[RECORDED DATA Boundary: Start]
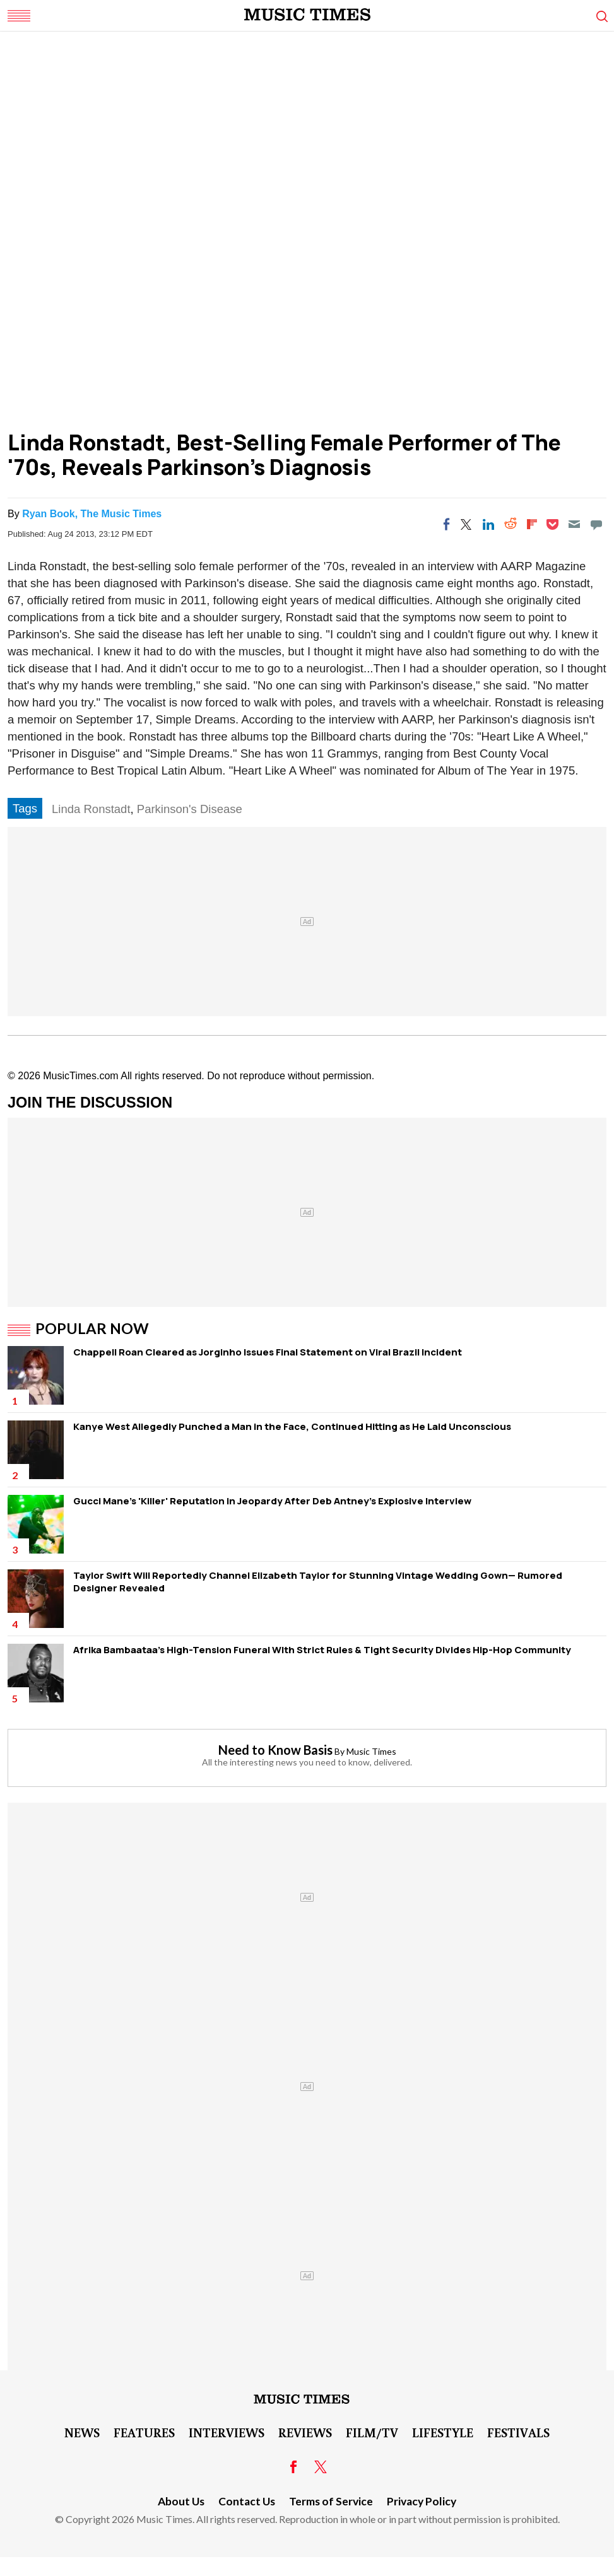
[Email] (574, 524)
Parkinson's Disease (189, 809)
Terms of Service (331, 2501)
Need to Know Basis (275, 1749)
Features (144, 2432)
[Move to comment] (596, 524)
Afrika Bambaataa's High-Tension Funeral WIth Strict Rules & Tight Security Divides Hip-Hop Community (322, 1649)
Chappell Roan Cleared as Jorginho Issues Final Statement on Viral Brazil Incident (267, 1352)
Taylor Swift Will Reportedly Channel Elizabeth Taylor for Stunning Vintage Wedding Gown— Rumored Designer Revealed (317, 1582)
[RECORDED DATA Boundary: End]
[RECORDED DATA Boundary: Start]
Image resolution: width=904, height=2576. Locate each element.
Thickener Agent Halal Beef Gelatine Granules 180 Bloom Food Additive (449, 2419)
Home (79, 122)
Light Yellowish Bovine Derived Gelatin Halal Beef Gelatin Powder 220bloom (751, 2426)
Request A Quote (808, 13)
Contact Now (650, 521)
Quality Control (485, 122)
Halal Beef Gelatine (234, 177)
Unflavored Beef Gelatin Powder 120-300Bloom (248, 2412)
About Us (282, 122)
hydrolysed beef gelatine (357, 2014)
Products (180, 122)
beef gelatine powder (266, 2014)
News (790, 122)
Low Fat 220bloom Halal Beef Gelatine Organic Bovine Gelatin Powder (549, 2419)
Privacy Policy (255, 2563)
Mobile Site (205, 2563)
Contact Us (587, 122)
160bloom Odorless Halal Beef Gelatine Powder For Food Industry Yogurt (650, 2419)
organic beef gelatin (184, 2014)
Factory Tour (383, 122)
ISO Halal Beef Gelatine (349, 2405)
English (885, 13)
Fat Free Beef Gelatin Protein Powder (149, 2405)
[RECORDED DATA Boundary: End]
PROBLEM TO SOLVE >> In the records above, the line with "Light Yellowish Bovine" marks the start and the line with "Fat Free Beef" marks the end; copy that stretch exactly, both lines included, and nothing else.

EXERCISE SOLUTION >>
Light Yellowish Bovine Derived Gelatin Halal Beef Gelatin Powder 220bloom (751, 2426)
Request A Quote (808, 13)
Contact Now (650, 521)
Quality Control (485, 122)
Halal Beef Gelatine (234, 177)
Unflavored Beef Gelatin Powder 120-300Bloom (248, 2412)
About Us (282, 122)
hydrolysed beef gelatine (357, 2014)
Products (180, 122)
beef gelatine powder (266, 2014)
News (790, 122)
Low Fat 220bloom Halal Beef Gelatine Organic Bovine Gelatin Powder (549, 2419)
Privacy Policy (255, 2563)
Mobile Site (205, 2563)
Contact Us (587, 122)
160bloom Odorless Halal Beef Gelatine Powder For Food Industry Yogurt (650, 2419)
organic beef gelatin (184, 2014)
Factory Tour (383, 122)
ISO Halal Beef Gelatine (349, 2405)
English (885, 13)
Fat Free Beef Gelatin Protein Powder (149, 2405)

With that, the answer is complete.